## MATERIAL SUPPLIED
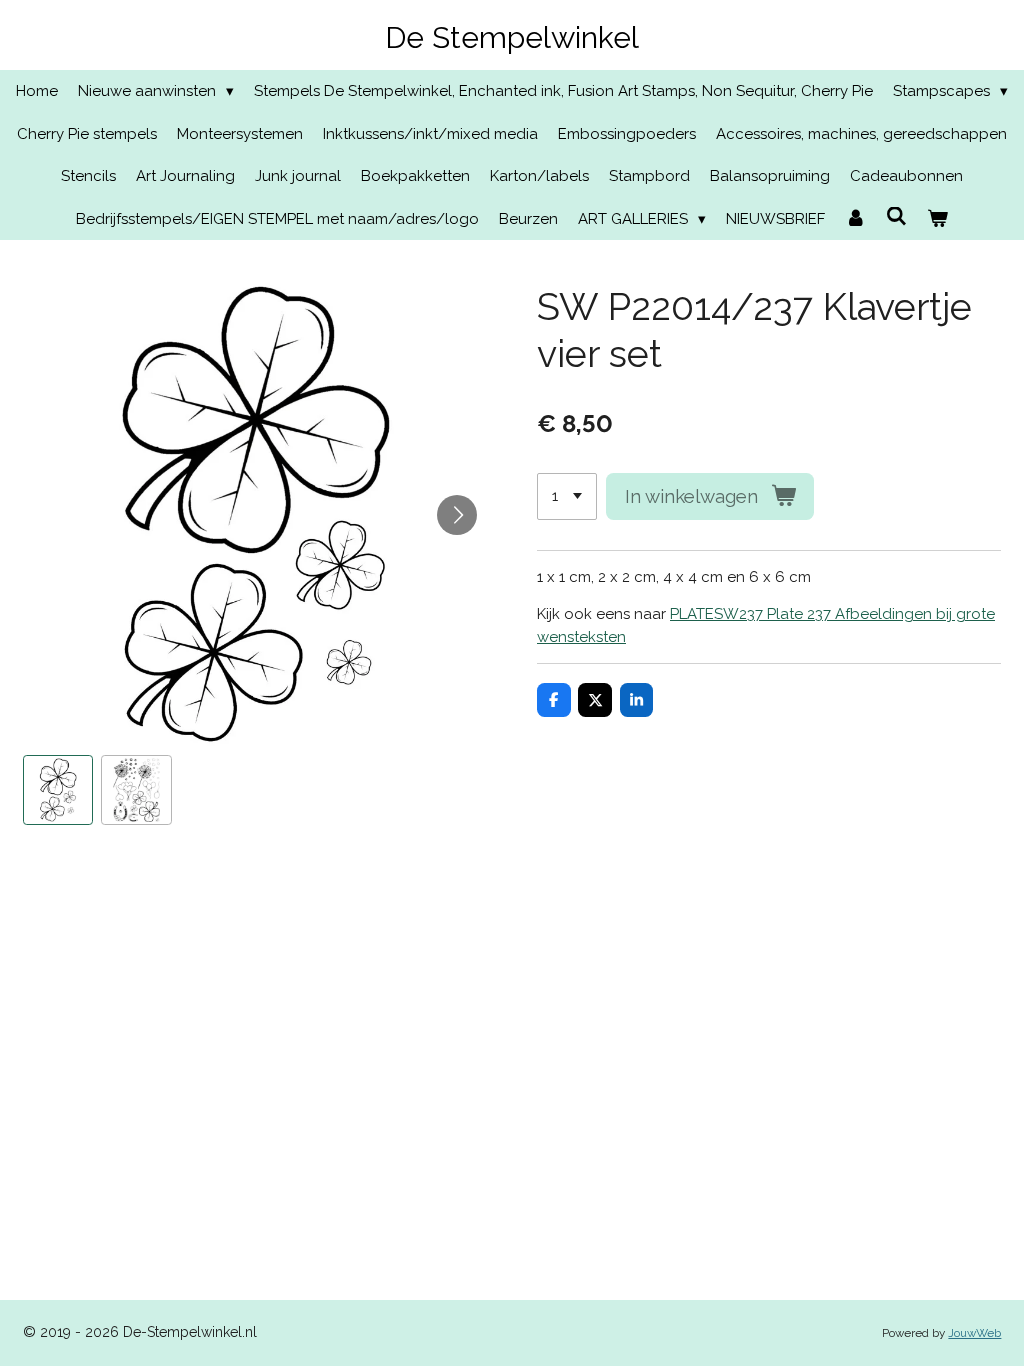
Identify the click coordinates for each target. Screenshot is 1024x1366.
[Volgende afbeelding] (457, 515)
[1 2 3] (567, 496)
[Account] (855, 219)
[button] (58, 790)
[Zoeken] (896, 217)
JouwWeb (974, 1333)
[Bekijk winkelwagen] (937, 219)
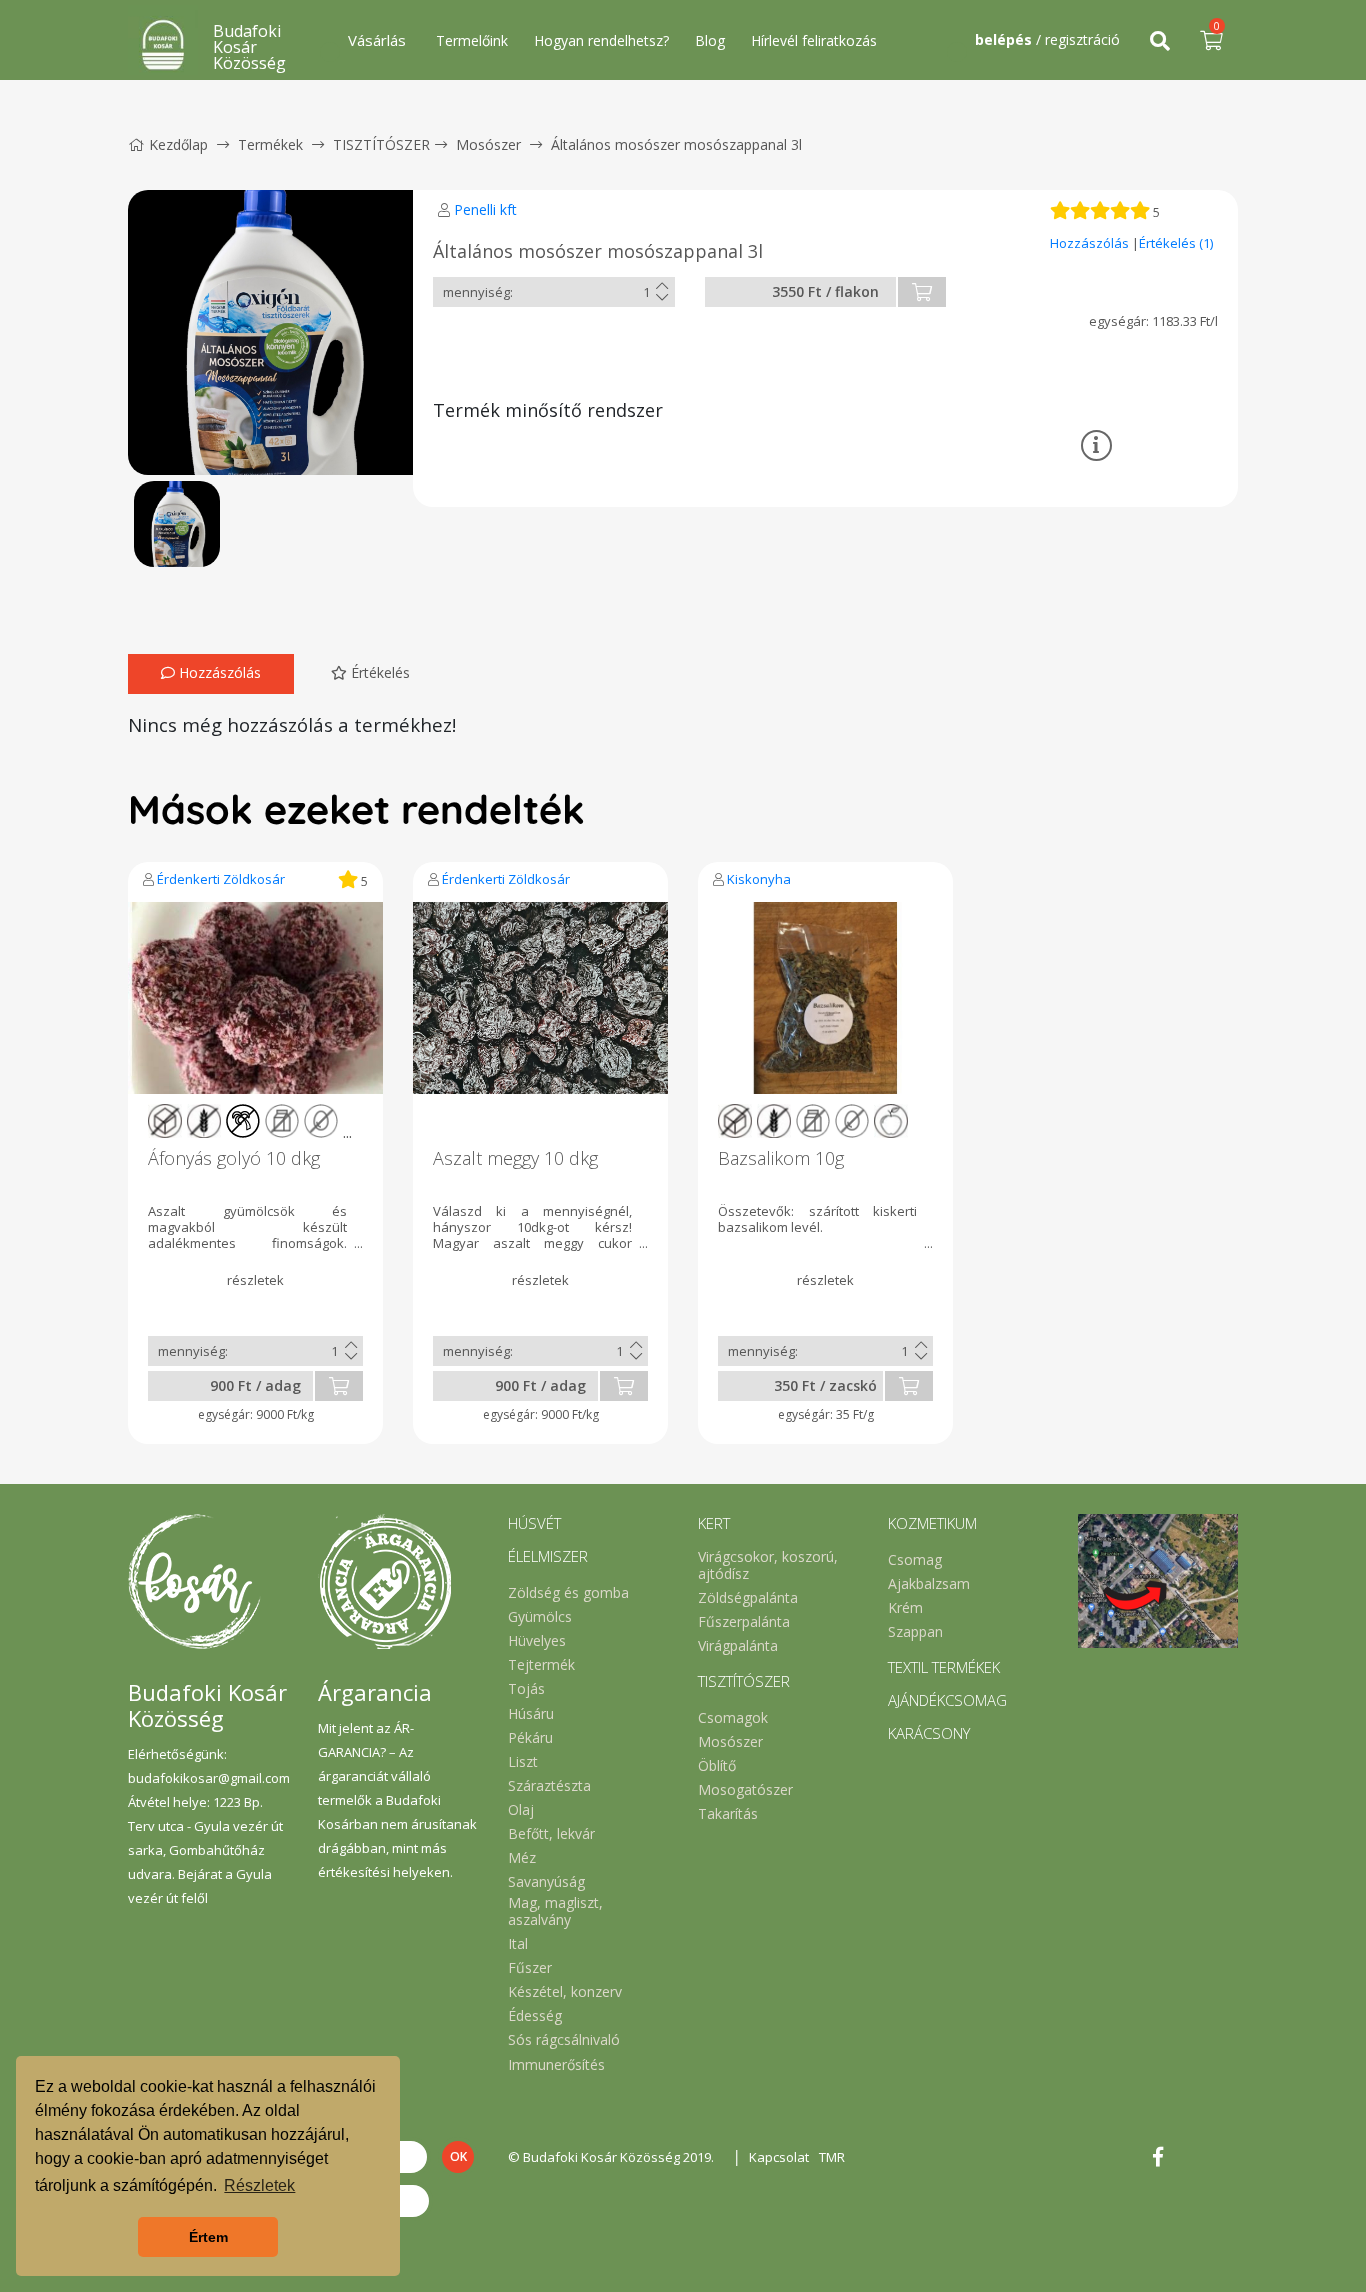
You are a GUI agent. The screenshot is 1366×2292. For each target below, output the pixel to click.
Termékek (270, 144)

## ASSIGNMENT
Retype the records in full. Do not carry over the images.

## SOLUTION FOR THIS PROBLEM
Identify the click coordinates for each target. Screenshot is 1024x1366.
[Volgende afbeelding] (457, 515)
[1 2 3] (567, 496)
[Account] (855, 219)
[button] (58, 790)
[Zoeken] (896, 217)
JouwWeb (974, 1333)
[Bekijk winkelwagen] (937, 219)
You are a GUI agent. The screenshot is 1366×2292. For each target below, output the pixel to click.
Termékek (270, 144)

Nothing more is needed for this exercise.